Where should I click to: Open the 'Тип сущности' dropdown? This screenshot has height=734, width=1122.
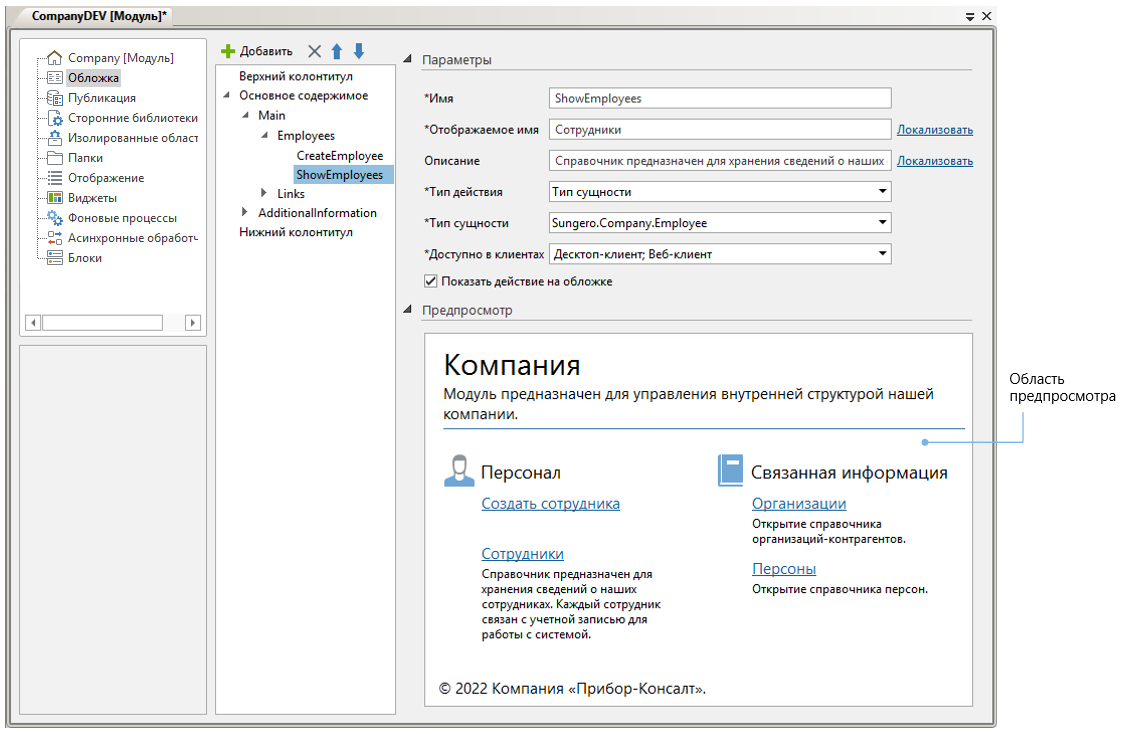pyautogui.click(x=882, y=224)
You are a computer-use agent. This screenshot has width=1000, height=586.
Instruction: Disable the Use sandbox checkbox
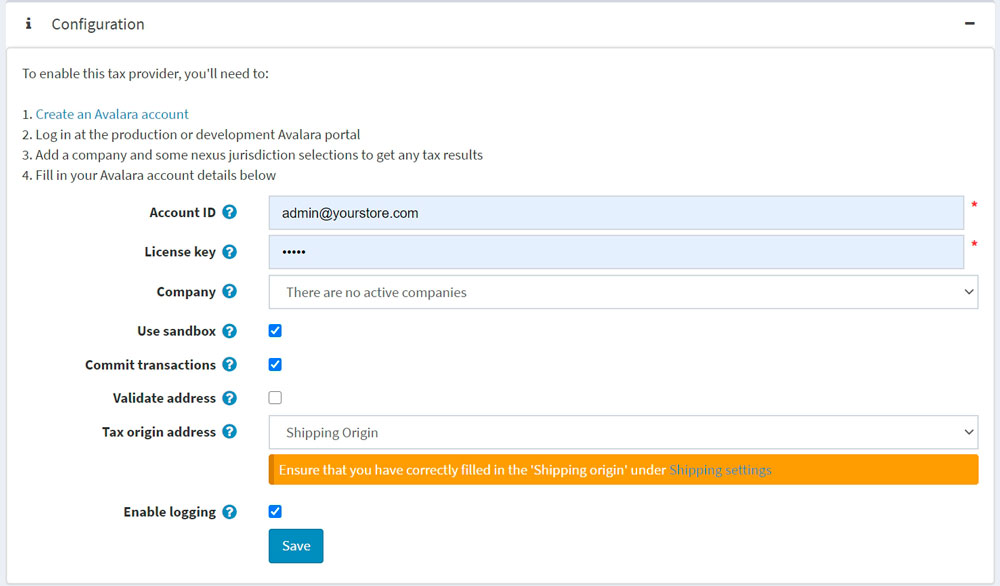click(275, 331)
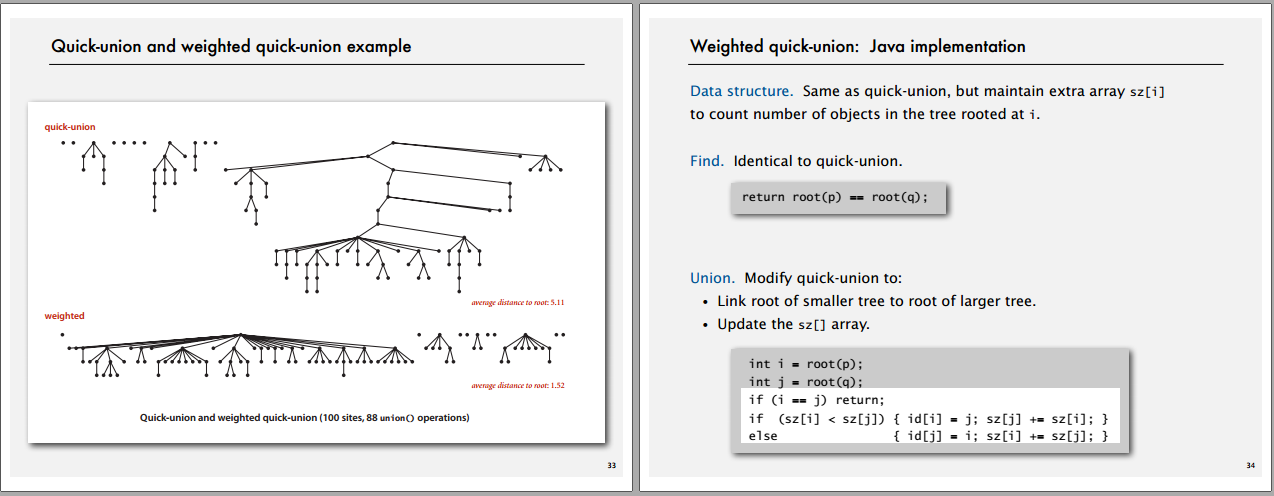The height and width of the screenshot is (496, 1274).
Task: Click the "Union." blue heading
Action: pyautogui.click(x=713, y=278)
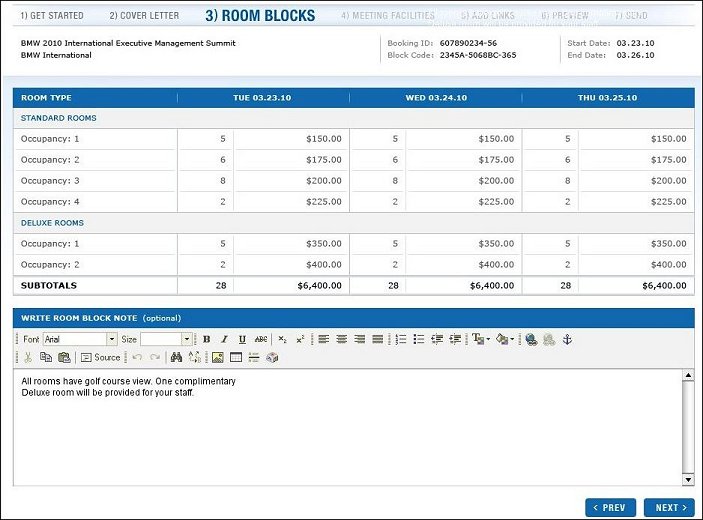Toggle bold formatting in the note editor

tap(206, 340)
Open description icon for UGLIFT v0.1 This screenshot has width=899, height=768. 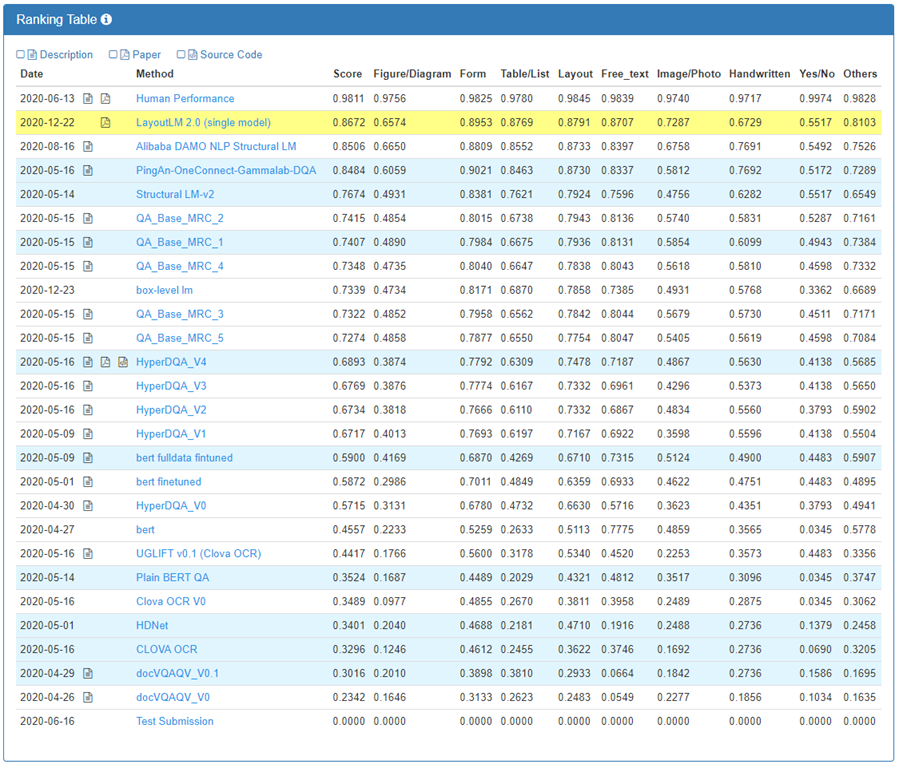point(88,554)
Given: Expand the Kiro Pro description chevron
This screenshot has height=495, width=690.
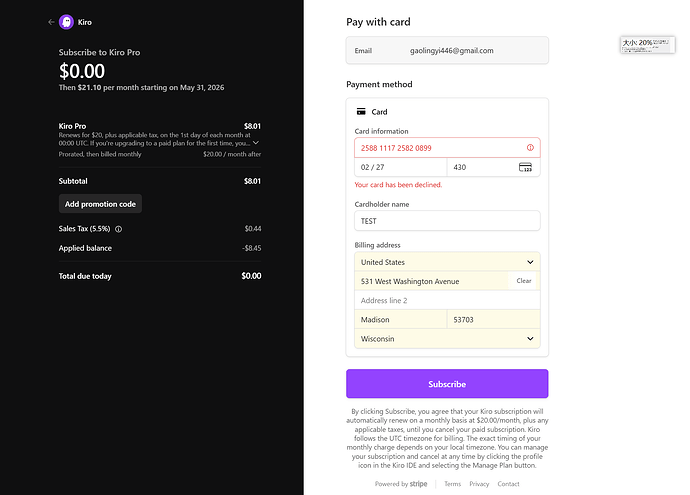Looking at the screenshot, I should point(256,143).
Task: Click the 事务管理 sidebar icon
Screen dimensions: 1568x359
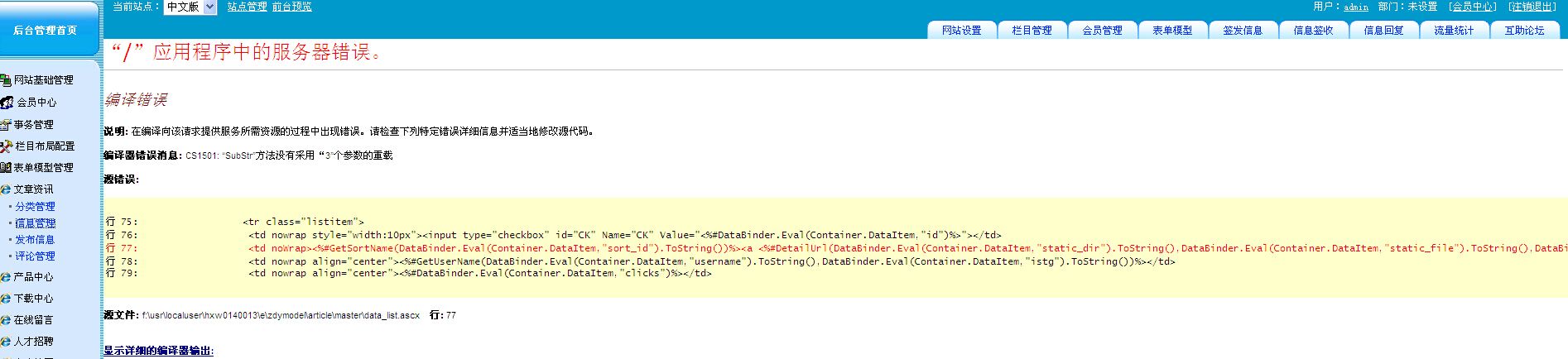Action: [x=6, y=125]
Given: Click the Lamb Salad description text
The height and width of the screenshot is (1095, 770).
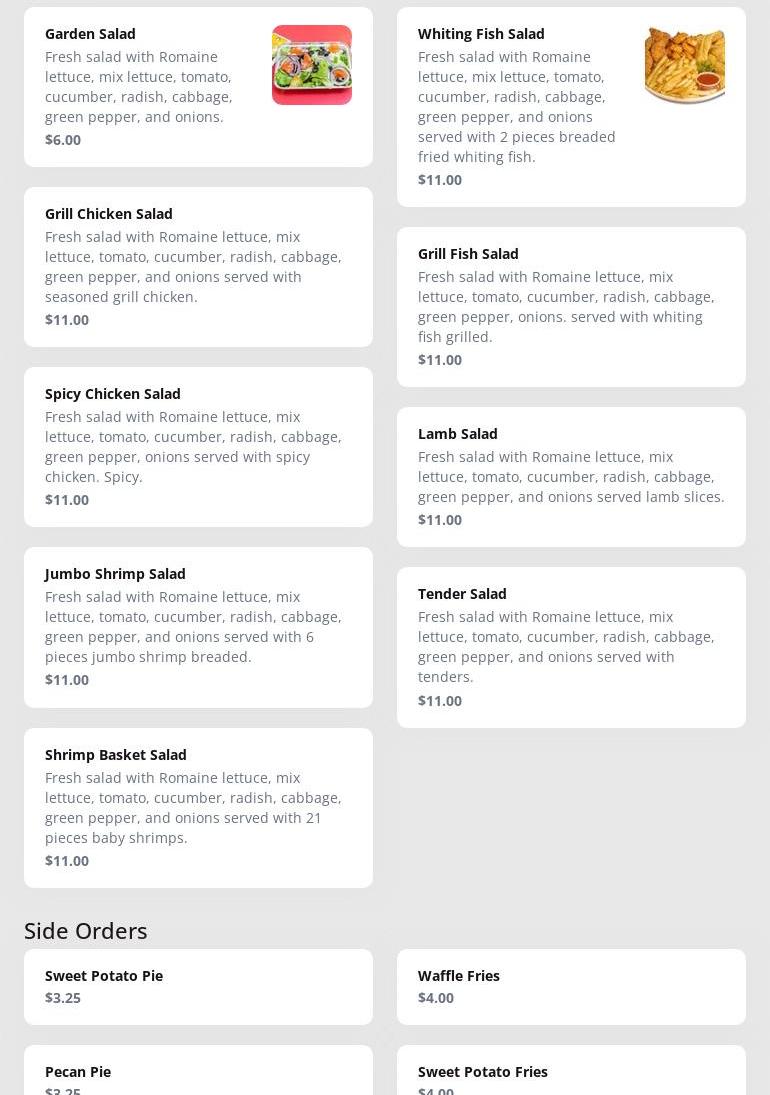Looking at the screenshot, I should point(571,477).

============================================================

### Instructions for the task
Each line from the one containing "Screen dimensions: 1568x359" through the last line of the data should be written out exactly. Skip the pictures, and add no other lines.

### Response to this task
Screen dimensions: 1568x359
Action: [x=6, y=125]
Given: Click the Lamb Salad description text
The height and width of the screenshot is (1095, 770).
Looking at the screenshot, I should point(571,477).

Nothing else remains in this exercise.